Passage given:
☆ ☆ ☆

How Three Letters Brought Down UK Air Traffic Control

The UK bank holiday weekend at the end of August is a national holiday in which it sometimes seems the entire country ups sticks and makes for somewhere with a beach. This year though, many of them couldn’t, because the country’s NATS air traffic system went down and stranded many to grumble in the heat of a crowded terminal. At the time it was blamed on faulty flight data, but news now emerges that the data which brought down an entire country’s air traffic control may have not been faulty at all.

Armed with the official incident report and publicly available flight data, Internet sleuths theorize that the trouble was due to one particular flight: French Bee flight 731 from Los Angeles to Paris. The flight itself was unremarkable, but the data which sent the NATS computers into a tailspin came from two of its waypoints — Devil’s Lake Wisconsin and Deauville Normandy — having the same DVL identifier. Given the vast distance between the two points, the system believed it was looking at a faulty route, and refused to process it. A backup system automatically stepped in to try and reconcile the data, but it made the same determination as the primary software, so the whole system apparently ground to a halt.

It’s important to note that there was nothing wrong with the flight plan entered in by the French Bee pilots, and that early stories blaming faulty data were themselves at fault. However we are guessing that air traffic software developers worldwide are currently scrambling to check their code for this particular bug. We’re fortunate indeed that safety wasn’t compromised and only inconvenience was the major outcome.

Air traffic control doesn’t feature here too often, but we’ve previously looked at a much earlier system.

Header image: John Evans, CC BY-SA 2.0.

51 thoughts on “How Three Letters Brought Down UK Air Traffic Control

  1. IATA codes are supposed to be unique. (They also assign them to airlines, ports and some rail stations). There are currently about 50k active codes.

☆ ☆ ☆

Raw data:

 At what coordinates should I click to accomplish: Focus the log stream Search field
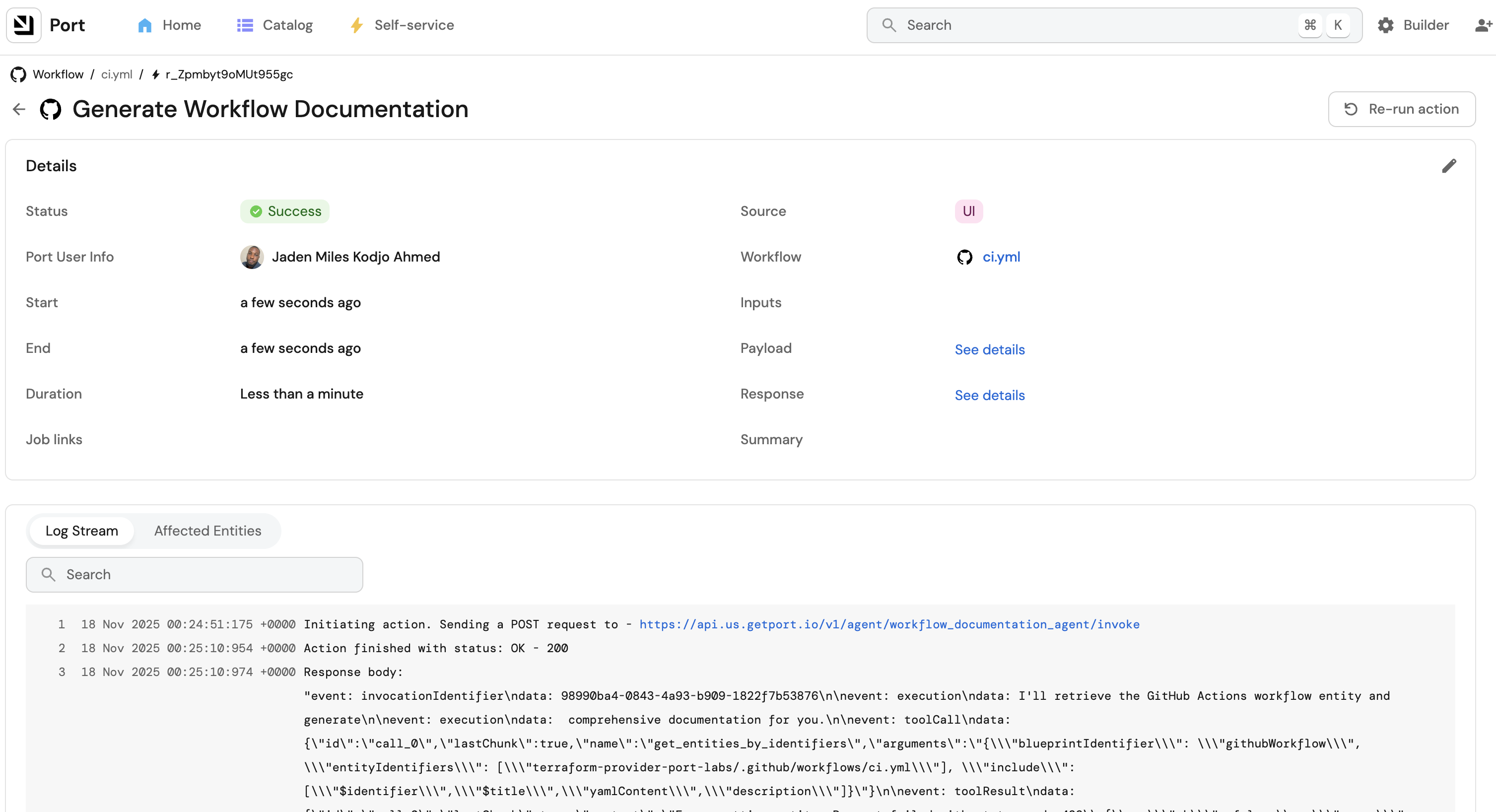195,574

☆ ☆ ☆

What to work on:
1) Why did the NATS system refuse to process the route of French Bee flight 731, according to the article on the UK air traffic control failure? Reply in one to three sentences.
2) Rewrite the paragraph of the UK air traffic control article that begins "Armed with the official incident report" as a short bulleted list, keeping its main facts.
3) Carry on the article about the UK air traffic control failure from where it stops, keeping its reader-comment format.

Final answers:
1) Two waypoints on the route, Devil's Lake Wisconsin and Deauville Normandy, shared the identifier DVL. Because the two points were so far apart, the system took the route to be faulty and would not process it.

2)
- Using the official incident report and public flight data, Internet sleuths trace the trouble to French Bee flight 731 from Los Angeles to Paris.
- Two of its waypoints, Devil's Lake Wisconsin and Deauville Normandy, have the same DVL identifier.
- Because the two points are so far apart, the NATS system took the route to be faulty and refused to process it.
- A backup system stepped in automatically but reached the same conclusion, and the whole system apparently ground to a halt.

3)
    Amusing, they don’t seem to censor risqué names, Sioux City is SUX, an airline in Senegal has WTF (from Western Africa air).

    1. “IATA codes are supposed to be unique” but they are not.
      There are known duplicates : some small airports have the same code as major airports.
      Theoretically, no airline should be serving two different airports with the same code.

      1. But it can happen. With maximum of 17,576 possible 3 digits combination of the 26 letters alphabet, and estimated of 41,700 airports around the world, a few is bound to overlap and even have 3 or 4 airports with the same letters.

        If I were to charter a private aircraft, it could happen that computers will get brain freeze trying to process unexpected source and destination code. If I were to fly from DVL to DVL, it could really confuse computers.

        1. It is legal to fly from DVL to DVL, or to fly from the origin fix out and back. Flights that do this are typically search and rescue, emergency (police helicopter), sight seeing operations, parachute jumping… If the computer is properly programmed this should not confuse it.

    2. IATA is only used for the internal business processes of airlines, and have nothing to do with flight planning. ICAO codes are used in flight plans. In this case, DVL is used for VOR navigation beacons in France, North Dakota and Malawi. Since only 3 letters are used, there are some duplicates which are usually pretty obvious to sort out. Except in this case I guess.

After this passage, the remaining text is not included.